I wondered about heading out on Saturday as well, but as my hip flexor has been really tight of late, I decided instead to spend the day doing some walking and stretching. We walked two miles along the beach and a further three into town and back.
On waking on Sunday morning I could see that it was going to be another scorcher (we’ve been experiencing wonderful weather in the UK over the last few days) and decided that an early run along the beach was the best idea, so again I donned my GoRuns and hitched up the dog. We ran south along the beach to its farthest point before you have to turn towards the town and from there I could see a runner heading along the cliff towards us. Murphy hasn’t been very well behaved when he sees people on the beach, I don’t know why other than the one guy he did run after was walking in a really aggressive way – arms and legs flying about. I was wary of him chasing the runner (and perhaps biting him) so I kept an eye on how far behind us the other runner was. He wasn’t making up much ground, but by then I was throwing a few intervals into the mix, effectively stopping and starting. I decided to stop, put Murphy on the lead and let the runner past.
But the runner didn’t pass. Instead he stopped and came across to chat. And when he did I suddenly realised that I was talking to Ally McCoist, the ex-Scotland soccer player and the now Rangers manager. He asked me how long the beach was and, after me acknowledging who he was – OK, I admit it, I told him I was a big fan – we chatted a bit more before he shook my hand and ran on. The dog wasn’t at all bothered by him, so I chanced it and let him off the lead and followed Ally along the beach. By the time he reached the end of the beach I’d caught him up again and so I asked if he minded me running back with him as our pace was so similar. We chatted as we ran, about our families, the team, running and such-like. It was a very pleasant run and I wondered if should run at this easy pace with a partner more often. I felt comfortable and happy to run.

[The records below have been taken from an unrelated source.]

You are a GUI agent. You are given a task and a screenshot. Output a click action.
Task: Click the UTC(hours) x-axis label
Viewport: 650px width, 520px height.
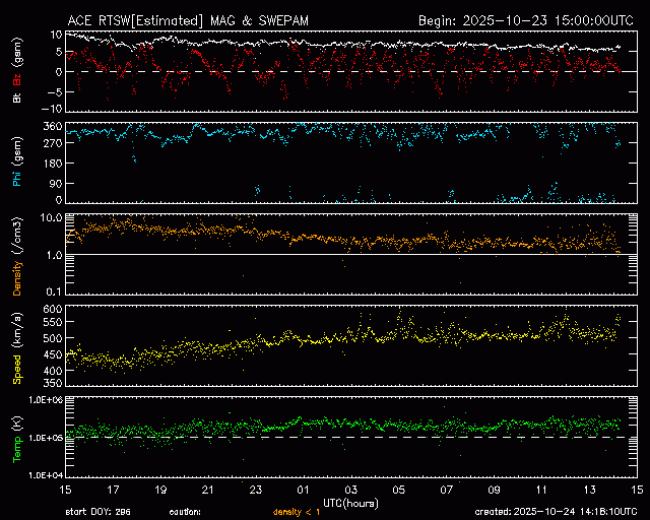349,500
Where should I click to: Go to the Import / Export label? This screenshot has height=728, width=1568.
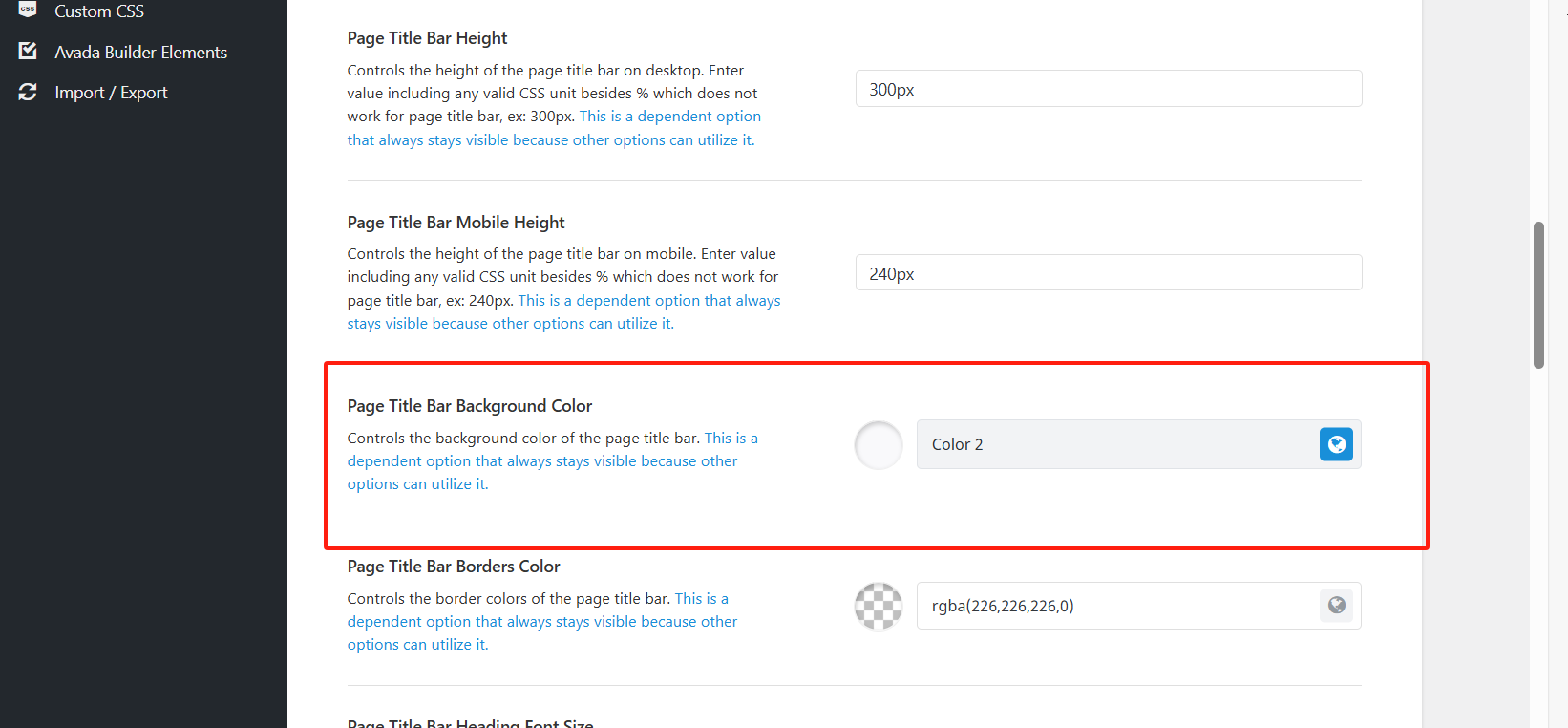[111, 93]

I left Mr McCoist’s company half way back to get back to the campsite, although I was happy for the company and the pleasant chat. Ally came across as a nice bloke, easy going and, well, ordinary. He wasn’t a “celebrity” in the bad sense of the word. He asked me as many questions about me and my life as I asked him about his (although I was careful not to be intrusive – I’m sure no one in his position likes being grilled about his personal life. I restricted my questions to his professional life.) We shook hands again and told each other how nice it was to meet each other. I wasn’t starstruck, just happy to have met a nice guy to run with.
Delighted to be running with me, as you can see.

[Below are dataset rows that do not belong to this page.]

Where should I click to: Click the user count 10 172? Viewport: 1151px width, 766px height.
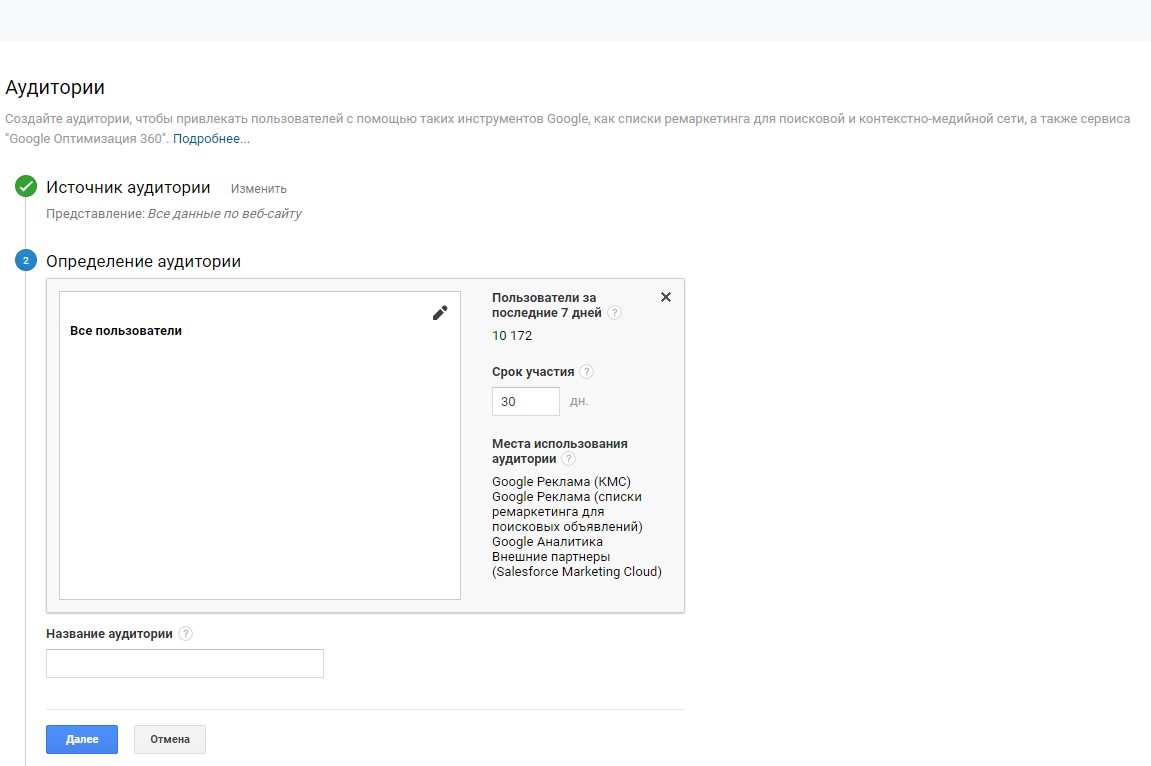(512, 336)
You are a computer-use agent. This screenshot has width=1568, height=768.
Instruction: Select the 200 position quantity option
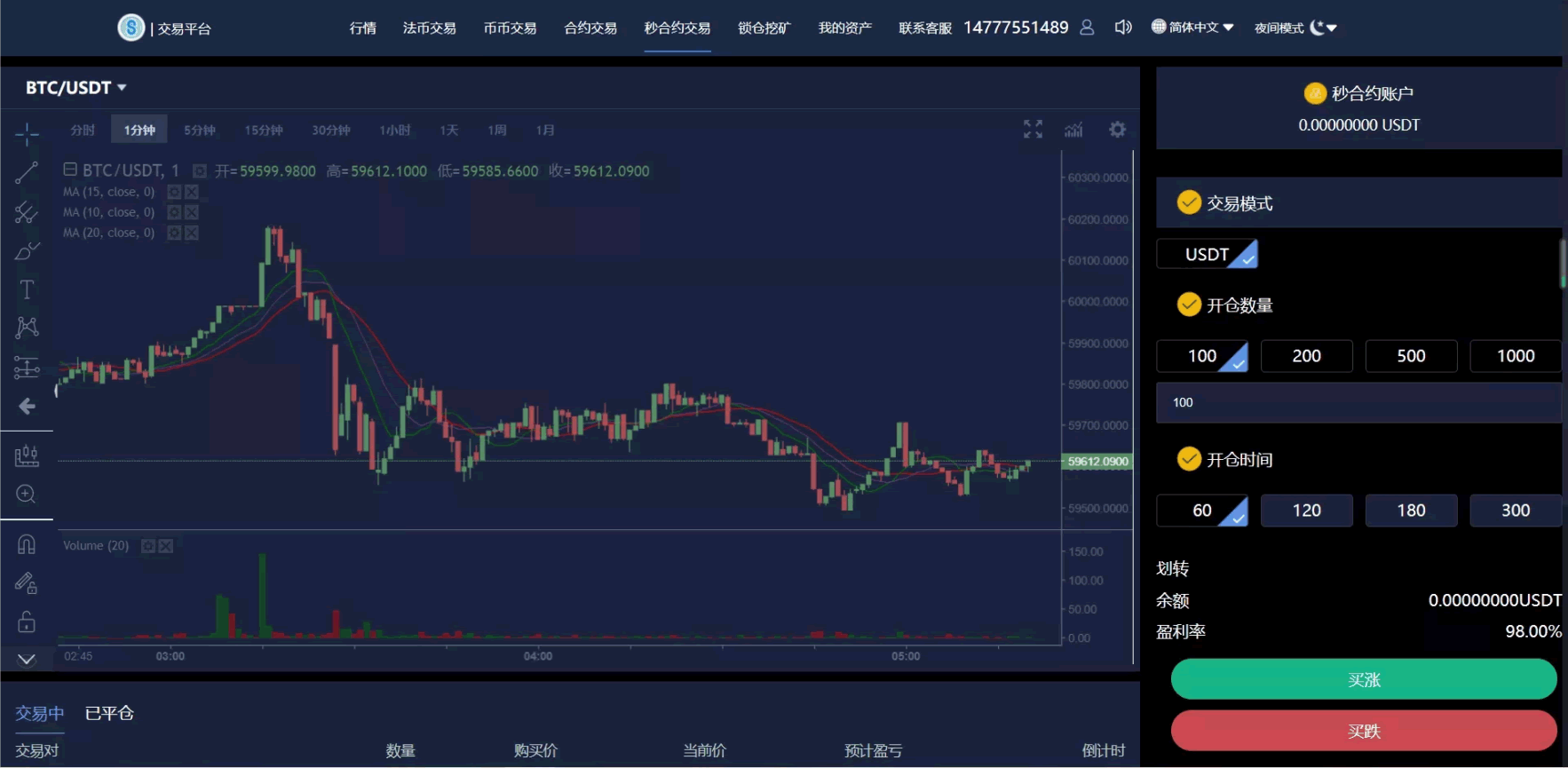tap(1306, 356)
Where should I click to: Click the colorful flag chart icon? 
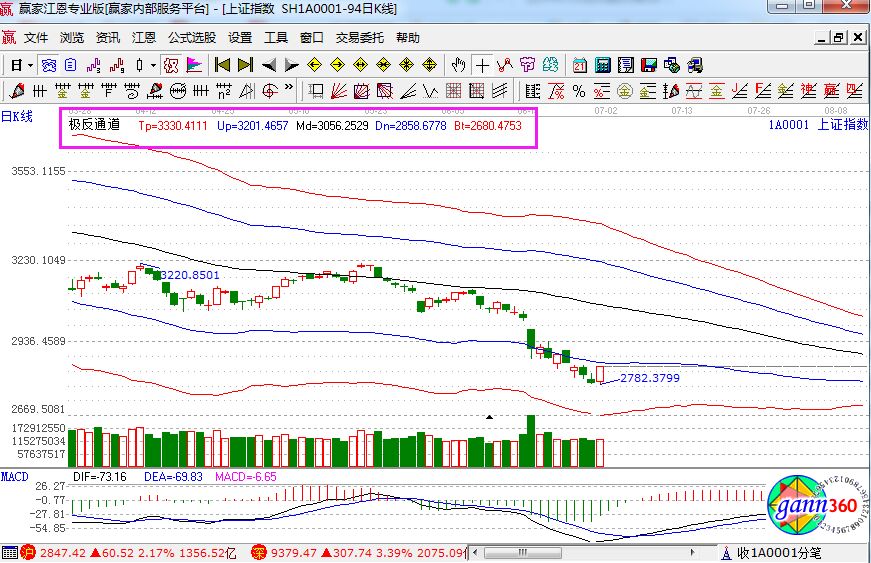pyautogui.click(x=194, y=65)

As you can imagine I was eager to get back and tell my husband who I’d been running with. So eager I managed to walk across a fairway with golfers teeing off. Oops. They missed me and I’m here to tell the tale!
The rest of the day was spent watching Andy Murray win the Wimbledon Men’s Title and Vettel win the F1 German Grand Prix and feeling decidedly unwell. After returning from my run we had a sausage breakfast. When I ate mine I sensed something was wrong, they just didn’t taste quite right. Subsequently I spent too much time on the loo or curled up in a sleeping bag yesterday afternoon and evening. I feel better today, although I’ve put my 8 mile long run on hold until later or maybe even tomorrow when my strength will have built up a bit more. I don’t think that I have enough in reserve at the moment.

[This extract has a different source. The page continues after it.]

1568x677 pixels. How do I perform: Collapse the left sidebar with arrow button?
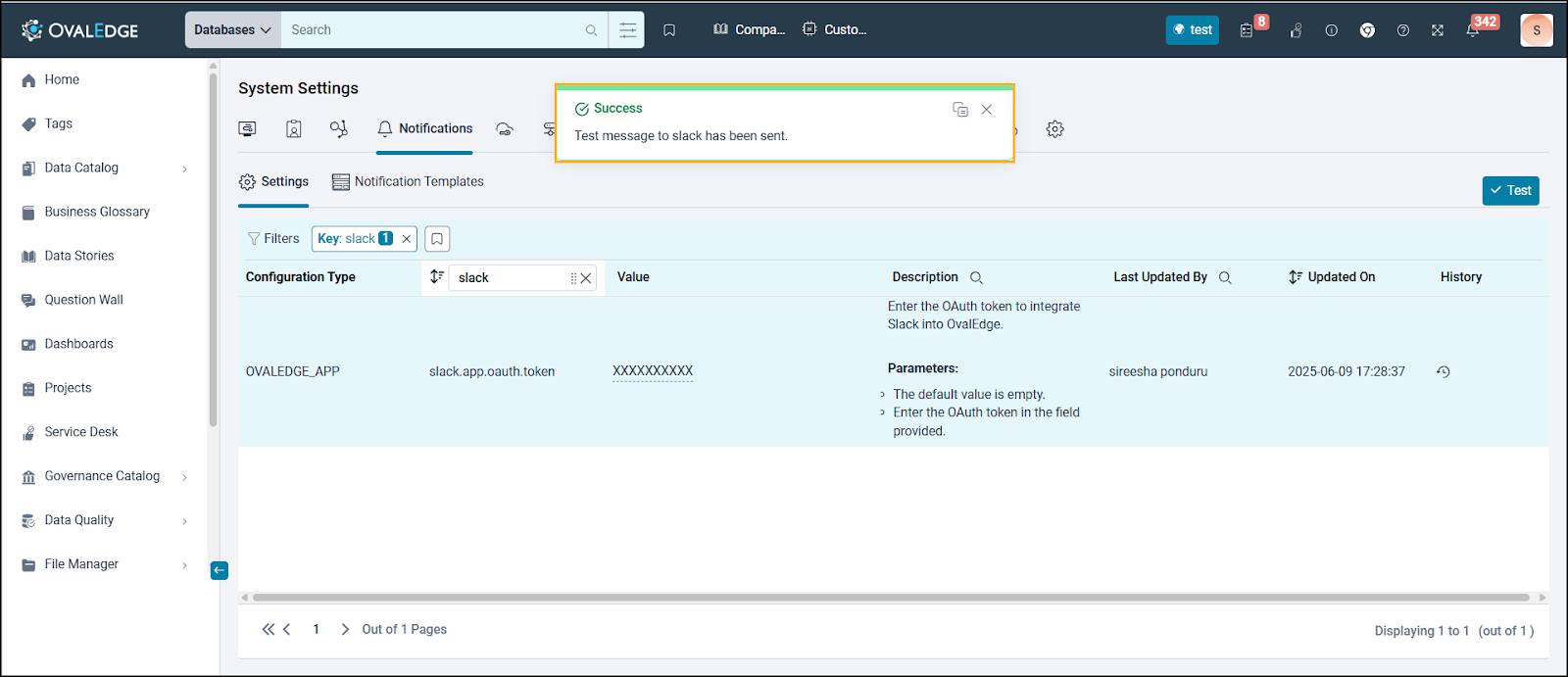220,570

Where I run depends on the tides. I could do several lengths of the beach or I could venture out into Brora. I know that it’s three miles into town and back, but I still need another five. I may have to buy a map or get a decent interweb signal at a local cafe in order to research possibilities. Heading out blind, I’ve found, isn’t a good idea when you’re running in an area you’ve never really been to before.
In the meantime I’m enjoying the sun and the peace. Life is grand.